Frane e inondazioni nel 2024 in Italia hanno fatto registrare 16 morti, 3 dispersi, 19 feriti e 7.333 evacuati e senzatetto. Le regioni con più decessi sono state: Emilia-Romagna e Friuli Venezia e Giulia, seguite da Campania e Valle d’Aosta. I dati arrivano puntuali ogni anno dal Rapporto periodico sul rischio posto alla popolazione italiana da frane e inondazioni a cura dell’Istituto di Ricerca per la Protezione Idrogeologica del Consiglio Nazionale delle Ricerche (IRPI-CNR), pubblicato sul sito web Polaris. L’edizione 2025 del Rapporto oltre al focus sul 2024 mette a disposizione numeri e rappresentazioni grafiche per i periodi 2019-2023 e 1974-2023.

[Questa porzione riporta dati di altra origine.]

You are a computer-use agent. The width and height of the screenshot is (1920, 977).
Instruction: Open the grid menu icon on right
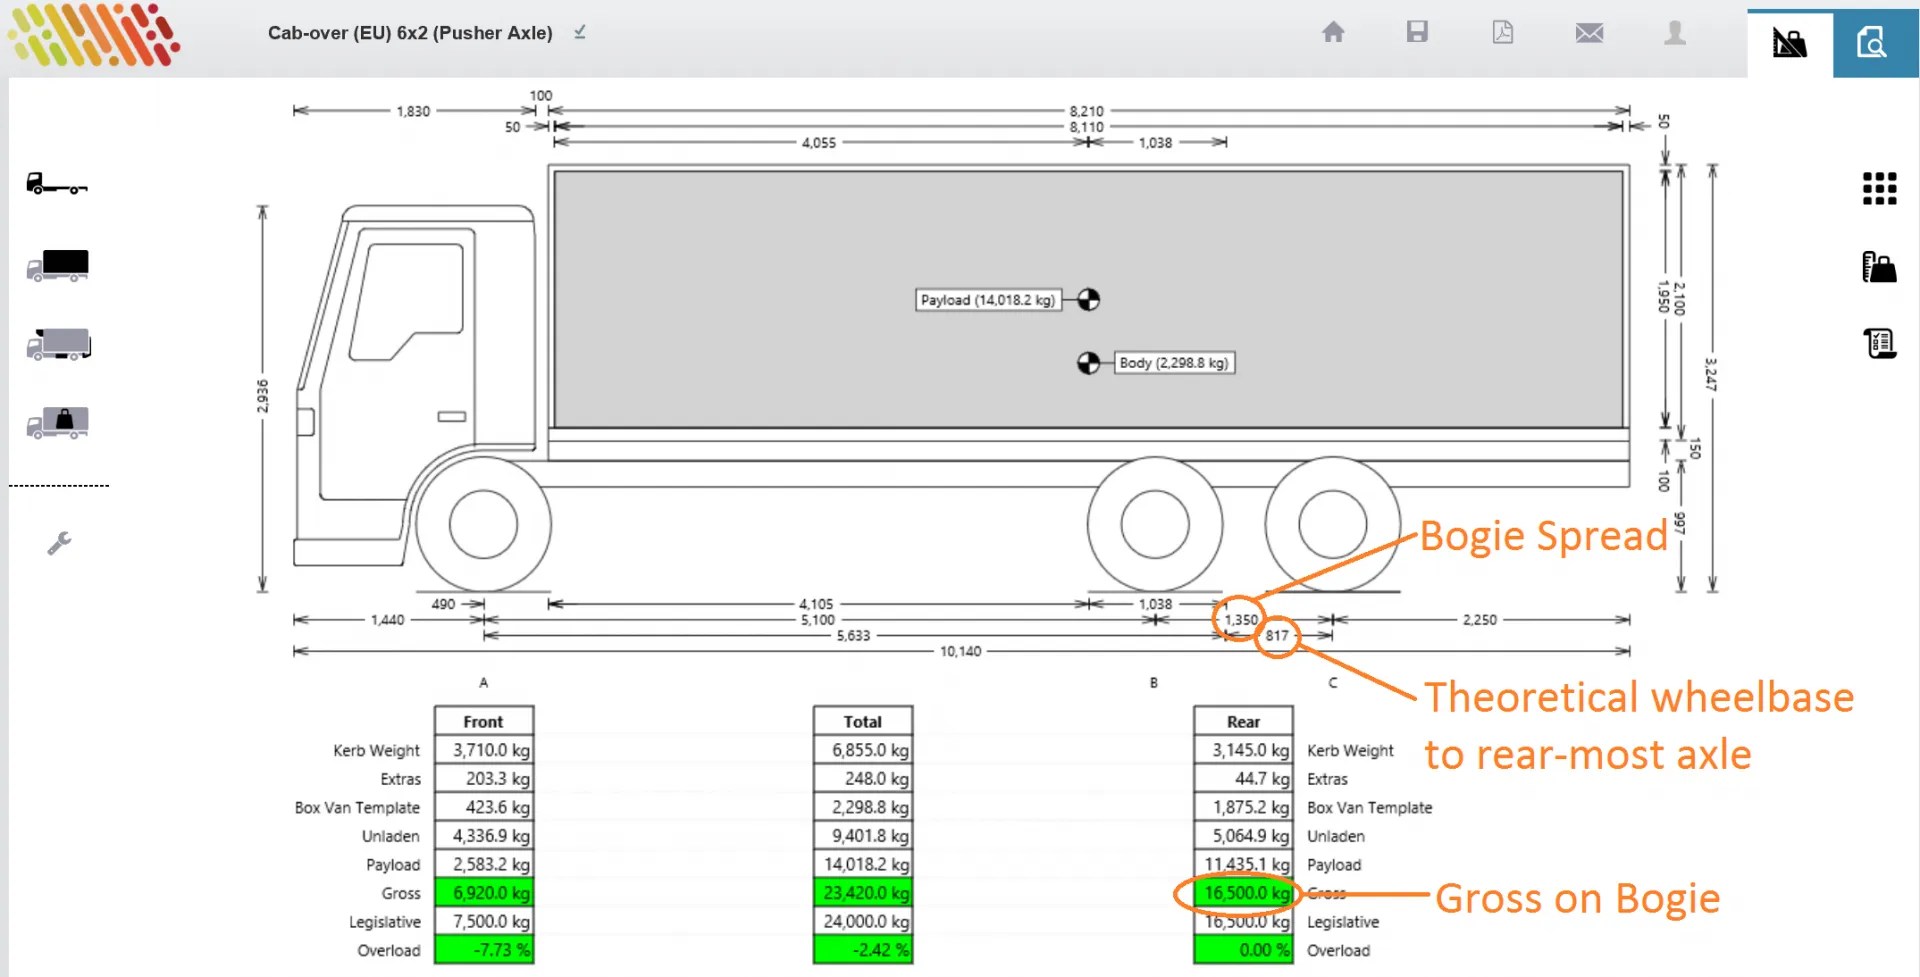point(1880,188)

Cosa abbiamo imparato da Sarno

I trend temporali analizzati dall’IRPI-CNR rilevano un calo delle vittime, probabilmente per l’efficacia dei sistemi di allerta precoce soprattutto per le inondazioni, meno prevedibili restano le frane. A partire dagli atti normativi emanati a seguito degli eventi del maggio 1998 a Sarno si è avviata una politica di prevenzione e mitigazione del rischio che ha portato ad una riduzione degli impatti. Inoltre, lo sviluppo di sistemi previsionali sempre più accurati consente di allertare la popolazione e di porre in atto quanto previsto dai piani di protezione civile comunali”, ci dice Paola Salvati, ricercatrice dell’IRPI-CNR. Sarno ha portato a un’evoluzione normativa ma è anche l’esempio dell’incuria nell’affrontare i rischi idrogeologici. La frana è stata innescata da piogge eccezionali sì, ma amplificate dallo sfruttamento del suolo.

Viene da chiedersi trent’anni dopo quanto realmente abbiamo imparato. Una risposta probabilmente è nello stallo da anni della legge sul consumo di suolo.

Leggi anche: La crisi climatica in cima ai rischi globali, secondo il World Economic Forum

Il trend degli eventi geo-idrologici

Nel frattempo in Italia aumentano gli eventi geo-idrologici sui quali incidono pericolosamente piogge intense alternate a forti siccità, quali conseguenze dei cambiamenti climatici antropici. La causa principale delle inondazioni sono proprio le forti e prolungate precipitazioni, che si abbattono su un territorio italiano per natura fragile e predisposto a rischio idrogeologico (e sismico) e che dagli anni del boom economico è sempre più impermeabile a causa della cementificazione. Ne deriva che la pioggia fatica ad infiltrarsi nel terreno con il conseguente e rapido aumento della quantità e della velocità dell’acqua che finisce nei fiumi, tanto da romperne gli argini. Piogge intense e prolungate, come la più rapida fusione della neve, possono inoltre provocare migliaia di frane anche in pochi secondi o alcune settimane.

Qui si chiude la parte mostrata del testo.